• PROVIDED TEXT:
════════════════

These factors demonstrate why the Trust was interested in the Tribunal hearing. They do not, however, demonstrate that the Trust had any particular interest in the outcome. Mr King advanced two arguments as to why the Trust might wish D’s application to the Tribunal to be dismissed. The first was that the Trust might have a financial motive to retain D as a patient. The second was that the Trust might be concerned that, if the Tribunal ordered D to be discharged, this would demonstrate that D was being wrongfully detained and might result in D bringing a claim for damages.
We consider that both of these submissions are fanciful. The Code of Practice published in March 1999 pursuant to section 118 of the Act lays down the following Guiding Principles as to how those to whom the Act applies should be treated. They should:
- receive recognition of their basic human rights under the European Convention on Human Rights (ECHR);
- be given respect for their qualities, abilities and diverse backgrounds as individuals and be assured that account will be taken of their age, gender, sexual orientation, social, ethnic, cultural and religious background, but that of general assumption will not be made on the basis of any one of these characteristics;
- have their needs taken fully into account, though it is recognised that, within available resources, it may not always be practicable to meet them in full;
- be given any necessary treatment or care in the least controlled and segregated facilities compatible with ensuring their own health or safety or the safety of other people;
- be treated and cared for in such a way as to promote to the greatest practicable degree their self determination and personal responsibility, consistent with their own needs and wishes;
- be discharged from detention or other powers provided by the Act as soon as it is clear that their application is no longer justified.
These principles demonstrate, as one would expect, that the primary consideration of a Trust in relation to patients detained under the Act is the welfare of those patients. Trusts are not profit-making institutions. There is no reason to believe that a Trust will benefit financially by keeping a patient detained. Mr King did not join issue with the experience of this court that, in the field of mental health, the problem is not how to fill hospital beds but how to find beds for all those who need treatment. He submitted, however, that the position might change in the future. We have no hesitation in rejecting the suggestion that any reasonable and informed member of the public would suspect that a National Health Service Trust was anxious to keep in detention patients whose condition did not justify this in order to improve their cash flow.

════════════════

• RAW DATA:
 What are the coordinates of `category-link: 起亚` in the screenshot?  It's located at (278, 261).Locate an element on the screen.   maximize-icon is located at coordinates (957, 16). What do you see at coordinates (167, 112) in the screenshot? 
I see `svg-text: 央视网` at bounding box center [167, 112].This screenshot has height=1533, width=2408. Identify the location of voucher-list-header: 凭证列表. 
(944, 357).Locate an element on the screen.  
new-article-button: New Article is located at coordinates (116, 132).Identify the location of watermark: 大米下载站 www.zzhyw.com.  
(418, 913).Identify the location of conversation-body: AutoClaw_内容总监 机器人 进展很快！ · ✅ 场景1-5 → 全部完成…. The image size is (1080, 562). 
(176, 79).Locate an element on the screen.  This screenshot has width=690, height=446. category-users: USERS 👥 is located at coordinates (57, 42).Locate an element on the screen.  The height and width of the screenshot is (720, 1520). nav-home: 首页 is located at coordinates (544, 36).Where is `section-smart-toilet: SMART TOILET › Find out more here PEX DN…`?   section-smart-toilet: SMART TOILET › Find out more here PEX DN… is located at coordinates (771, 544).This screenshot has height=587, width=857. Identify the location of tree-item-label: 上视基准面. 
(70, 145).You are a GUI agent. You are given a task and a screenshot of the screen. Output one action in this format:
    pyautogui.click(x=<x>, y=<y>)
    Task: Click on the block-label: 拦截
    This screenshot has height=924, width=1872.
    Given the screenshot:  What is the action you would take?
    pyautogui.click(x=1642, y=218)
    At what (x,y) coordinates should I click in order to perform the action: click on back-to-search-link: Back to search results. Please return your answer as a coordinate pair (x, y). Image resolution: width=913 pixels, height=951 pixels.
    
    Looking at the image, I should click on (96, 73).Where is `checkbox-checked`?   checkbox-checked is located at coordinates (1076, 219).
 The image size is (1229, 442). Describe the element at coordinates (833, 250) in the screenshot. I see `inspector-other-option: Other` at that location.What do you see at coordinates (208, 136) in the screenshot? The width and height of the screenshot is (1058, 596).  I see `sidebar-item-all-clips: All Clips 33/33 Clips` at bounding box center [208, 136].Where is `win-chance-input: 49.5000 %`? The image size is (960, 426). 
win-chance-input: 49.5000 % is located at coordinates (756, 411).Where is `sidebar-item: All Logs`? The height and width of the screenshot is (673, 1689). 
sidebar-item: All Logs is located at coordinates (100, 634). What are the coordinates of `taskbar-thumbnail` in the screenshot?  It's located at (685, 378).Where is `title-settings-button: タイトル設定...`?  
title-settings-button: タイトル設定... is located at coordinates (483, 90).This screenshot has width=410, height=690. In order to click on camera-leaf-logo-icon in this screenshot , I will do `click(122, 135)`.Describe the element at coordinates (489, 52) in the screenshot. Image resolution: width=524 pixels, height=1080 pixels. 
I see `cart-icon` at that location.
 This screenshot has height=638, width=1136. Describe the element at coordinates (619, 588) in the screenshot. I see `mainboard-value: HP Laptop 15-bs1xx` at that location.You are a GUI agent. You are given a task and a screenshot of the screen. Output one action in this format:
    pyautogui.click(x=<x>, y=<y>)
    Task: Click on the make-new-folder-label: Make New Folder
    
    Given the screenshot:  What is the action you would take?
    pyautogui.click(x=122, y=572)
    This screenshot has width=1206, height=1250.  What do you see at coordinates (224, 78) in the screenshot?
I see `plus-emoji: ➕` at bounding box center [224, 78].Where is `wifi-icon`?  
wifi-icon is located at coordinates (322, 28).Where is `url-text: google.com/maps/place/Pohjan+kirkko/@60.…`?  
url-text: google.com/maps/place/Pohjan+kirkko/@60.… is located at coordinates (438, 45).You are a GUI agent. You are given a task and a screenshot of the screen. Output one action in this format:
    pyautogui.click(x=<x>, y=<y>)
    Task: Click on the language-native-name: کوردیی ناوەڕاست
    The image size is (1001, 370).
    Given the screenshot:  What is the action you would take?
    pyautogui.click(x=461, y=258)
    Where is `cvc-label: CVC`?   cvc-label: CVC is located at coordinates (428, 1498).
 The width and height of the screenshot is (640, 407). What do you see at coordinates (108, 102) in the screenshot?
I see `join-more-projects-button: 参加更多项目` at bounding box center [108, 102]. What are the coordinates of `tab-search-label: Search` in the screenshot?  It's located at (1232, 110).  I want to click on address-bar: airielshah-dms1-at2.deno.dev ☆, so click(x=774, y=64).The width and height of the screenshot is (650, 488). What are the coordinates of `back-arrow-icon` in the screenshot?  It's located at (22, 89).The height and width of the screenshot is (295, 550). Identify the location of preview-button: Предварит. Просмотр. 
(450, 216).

════════════════

• WHAT YOU HAVE TO DO: Extend the court's reasoning on whether the Trust had an interest in the outcome of D's Tribunal hearing, picking up right after its last sentence.

• WRITTEN ANSWER:
The judge found paradoxical the suggestion that a Trust might wish a Tribunal to reject an application for the discharge of a patient because of the fear of being sued for wrongfully detaining him. We do not find the suggestion paradoxical. We can appreciate the argument that, by directing the discharge of a patient, a Tribunal might draw attention to the fact that a patient had been wrongfully detained. Once again, however, we regard as fanciful the suggestion that a Trust would hope for a Tribunal finding adverse to its patient for this reason.
We can envisage reasons why those responsible for the detention of a patient under the Act, such as the Responsible Medical Officer and the hospital managers, might hope that a Tribunal would not direct the patient’s discharge. Having formed the view that the need for treatment justified the detention of the patient, self-esteem might make them wish to see their assessment upheld by the Tribunal. They might also believe that, if the Tribunal formed a different view, this would not be in the best interests of the patient and the public. In general, however, we do not consider that the reasonable and informed member of the public would expect the managers of a Trust to be overly concerned should a Tribunal decide to direct the discharge of a patient.
We are not, of course, directly concerned with the reaction of the managers of the Trust should the Tribunal direct the discharge of a patient. The question is whether the reasonable and informed member of the public might suspect that someone in the position of Dr Izmeth would be so concerned at the potential reaction of the managers of the Trust, and the implications of such reaction for his own position, that this might consciously or unconsciously affect his decision.
The 13 reasons for rejecting the application given by Silber J all bore on this issue. Mr King attacked three of them. He submitted that the fact that Dr Izmeth was required to act in an independent manner with respect to his patients was of little or no relevance when he was sitting on the Tribunal because the people applying to the Tribunal would not be his patients. We do not accept this submission, which, we consider, the reasonable and informed observer would view as ‘legalistic’. We consider that that observer would expect a consultant psychiatrist to apply the same concerns for the welfare of a patient, whether that patient was the consultant’s own, or a patient whose liberty depended upon the objective clinical judgment of the consultant in the context of a Tribunal hearing.
Next Mr King submitted that the absence of any evidence to show that the Trust was in a position to take decisions that were beneficial or detrimental to Dr Izmeth was not a relevant factor. The nature of all employment relationships was that they permitted an employer to take decisions that might be regarded as beneficial or detrimental by the employee. As a consequence it should be presumed that the Trust could take decisions that were beneficial or detrimental to Dr Izmeth.
Once again we do not agree with Mr King. An employer who decides on an employee’s remuneration, location, conditions of service and promotion will be in a position to affect an employee beneficially or detrimentally. Positive evidence was adduced about Dr Izmeth’s status and terms of employment as a consultant psychiatrist, which showed that he was not susceptible to beneficial or detrimental treatment in these matters at the whim of the Trust. We can see no way in which dissatisfaction with or approval of Dr Izmeth’s decisions as a member of the Tribunal would or could lead to a difference in the way that he was treated by the Trust. Nor do we consider that the reasonably informed observer would have reached any different conclusion.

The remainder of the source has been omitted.